Australian police said on Monday they were investigating why a 40-year-old mentally ill man appeared to target women as he strolled through a Sydney shopping mall armed with a machete, killing six people and injuring a dozen others.

Footage shared on social media shows unshaven homeless man Joel Cauchi rampaging through the vast, crowded Westfield shopping center in Bondi Junction on Saturday afternoon, pursued by The victims are mostly women.

Five of the six victims were women, as were most of the injured.

“The videos speak for themselves, don’t they? It’s certainly an inquiry for us,” NSW Police Commissioner Karen Webb said.

“It was obvious to me, and it was obvious to detectives, that this seemed to be an area of ​​interest – offenders primarily targeting women and avoiding men,” she told national broadcaster ABC.

Weber stressed that police had no way of knowing what the attacker was thinking.

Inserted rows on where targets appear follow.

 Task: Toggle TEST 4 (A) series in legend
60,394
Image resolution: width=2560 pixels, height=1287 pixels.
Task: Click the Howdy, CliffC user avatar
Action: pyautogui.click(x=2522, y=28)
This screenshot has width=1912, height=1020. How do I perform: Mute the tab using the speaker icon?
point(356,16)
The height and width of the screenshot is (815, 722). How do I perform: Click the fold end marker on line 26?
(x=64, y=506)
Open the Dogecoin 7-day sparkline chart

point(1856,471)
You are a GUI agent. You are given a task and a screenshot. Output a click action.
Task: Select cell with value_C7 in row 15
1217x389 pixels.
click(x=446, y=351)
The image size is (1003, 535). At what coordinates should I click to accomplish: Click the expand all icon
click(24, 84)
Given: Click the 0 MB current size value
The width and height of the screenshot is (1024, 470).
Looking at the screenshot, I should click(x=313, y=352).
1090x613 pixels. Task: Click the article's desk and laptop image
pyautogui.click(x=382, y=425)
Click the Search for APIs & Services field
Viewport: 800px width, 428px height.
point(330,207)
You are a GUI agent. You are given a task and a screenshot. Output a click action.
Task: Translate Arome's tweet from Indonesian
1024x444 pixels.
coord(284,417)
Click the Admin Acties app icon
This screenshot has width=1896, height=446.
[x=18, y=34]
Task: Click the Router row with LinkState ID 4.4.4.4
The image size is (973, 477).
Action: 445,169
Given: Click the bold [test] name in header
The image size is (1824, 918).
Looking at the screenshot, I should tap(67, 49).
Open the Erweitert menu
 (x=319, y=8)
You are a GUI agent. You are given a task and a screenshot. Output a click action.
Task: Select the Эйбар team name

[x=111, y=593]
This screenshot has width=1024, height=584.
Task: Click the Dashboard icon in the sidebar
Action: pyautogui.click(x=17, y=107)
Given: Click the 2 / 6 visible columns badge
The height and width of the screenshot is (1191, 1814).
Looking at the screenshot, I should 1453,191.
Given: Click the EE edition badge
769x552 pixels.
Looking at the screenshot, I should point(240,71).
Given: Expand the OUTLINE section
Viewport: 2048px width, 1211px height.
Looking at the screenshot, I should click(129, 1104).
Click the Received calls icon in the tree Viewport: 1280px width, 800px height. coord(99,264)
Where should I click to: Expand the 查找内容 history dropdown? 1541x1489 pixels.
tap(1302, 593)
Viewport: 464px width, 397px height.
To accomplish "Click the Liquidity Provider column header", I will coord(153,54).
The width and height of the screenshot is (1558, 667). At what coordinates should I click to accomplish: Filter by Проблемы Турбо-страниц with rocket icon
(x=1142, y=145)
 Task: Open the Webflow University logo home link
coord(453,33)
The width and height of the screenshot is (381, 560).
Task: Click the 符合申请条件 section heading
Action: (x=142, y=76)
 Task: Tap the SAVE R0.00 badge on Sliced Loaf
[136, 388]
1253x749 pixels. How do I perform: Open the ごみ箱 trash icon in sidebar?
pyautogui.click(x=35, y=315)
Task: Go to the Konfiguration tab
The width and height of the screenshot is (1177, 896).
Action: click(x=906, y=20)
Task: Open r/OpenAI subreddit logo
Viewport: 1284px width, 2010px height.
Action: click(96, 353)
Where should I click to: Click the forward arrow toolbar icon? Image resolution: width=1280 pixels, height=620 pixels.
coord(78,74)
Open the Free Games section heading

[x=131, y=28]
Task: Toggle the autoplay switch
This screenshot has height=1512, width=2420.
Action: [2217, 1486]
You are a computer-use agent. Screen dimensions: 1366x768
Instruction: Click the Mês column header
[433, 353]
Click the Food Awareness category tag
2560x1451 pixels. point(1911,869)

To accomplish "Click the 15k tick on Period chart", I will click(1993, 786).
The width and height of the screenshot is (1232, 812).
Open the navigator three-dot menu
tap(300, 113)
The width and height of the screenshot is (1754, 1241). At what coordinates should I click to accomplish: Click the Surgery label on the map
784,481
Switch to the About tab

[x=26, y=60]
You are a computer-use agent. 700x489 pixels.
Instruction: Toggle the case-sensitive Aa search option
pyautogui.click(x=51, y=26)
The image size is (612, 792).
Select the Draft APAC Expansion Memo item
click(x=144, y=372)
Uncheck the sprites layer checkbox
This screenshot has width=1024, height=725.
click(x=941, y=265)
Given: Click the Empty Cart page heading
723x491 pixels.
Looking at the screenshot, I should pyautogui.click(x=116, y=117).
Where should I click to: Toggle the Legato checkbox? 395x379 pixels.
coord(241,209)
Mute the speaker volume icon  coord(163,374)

“That’s why it’s important that detectives spend so much time interviewing people who knew him.”

Couch’s Facebook profile shows he is from Toowoomba, near Brisbane, and attended a local high school and college.

He has a distinctive gray, red and yellow dragon tattoo on his right arm to help identify him.

“Very painful”

The last of Couch’s six victims was identified Monday as young Chinese student Zheng Yixuan.

Other women killed include a designer, a surf lifesaving volunteer, the daughter of an entrepreneur and a new mother whose nine-month-old baby was hospitalized with injuries.

Ashlee Good, a 38-year-old mother, desperately handed her injured baby girl to a stranger before being taken to hospital where she died from her injuries.

Police said the baby, named Harriet, was in a stable condition in a Sydney hospital.

Goode’s family described her as “a beautiful mother, daughter, sister, partner, friend, all-around remarkable person and so much more.”

“Words cannot express how grateful we are to the two men who held and cared for our children when Ashley was unable to do so,” they said in a statement to Australian media.

The only victim was Faraz Tahir, a 30-year-old Pakistani man who was working as a security guard when he was stabbed.

Couch’s assault lasted about half an hour and ended when Officer Amy Scott shot him.

The state police chief said that after the shooting, Scott, who was hailed as a hero, was dealing with the “very traumatic incident” with his family.

Couch’s parents expressed their thoughts about the victim in a statement and said their son’s actions were “truly horrific.”

“We are still trying to understand what happened. He has struggled with mental health issues since he was a teenager.”

“Do her job well”

The parents also sent a message to the officer who shot their son.

They said: “She was just doing her job to protect others and we hope she copes well.”

Prime Minister Anthony Albanese said he had spoken with some of the families of the victims.

“The gender classification is certainly concerning – every victim here is mourned,” he told ABC radio, promising a “comprehensive” police investigation.

Couch is believed to have traveled to Sydney about a month ago and rented a small storage unit in the city, police said. Inside were personal items, including a surfboard.

His parents said he had been living in his car and in hotels, with only sporadic contact with his family via text messages.

(Except for the headline, this story has not been edited by NDTV staff and is published from a syndicated feed.)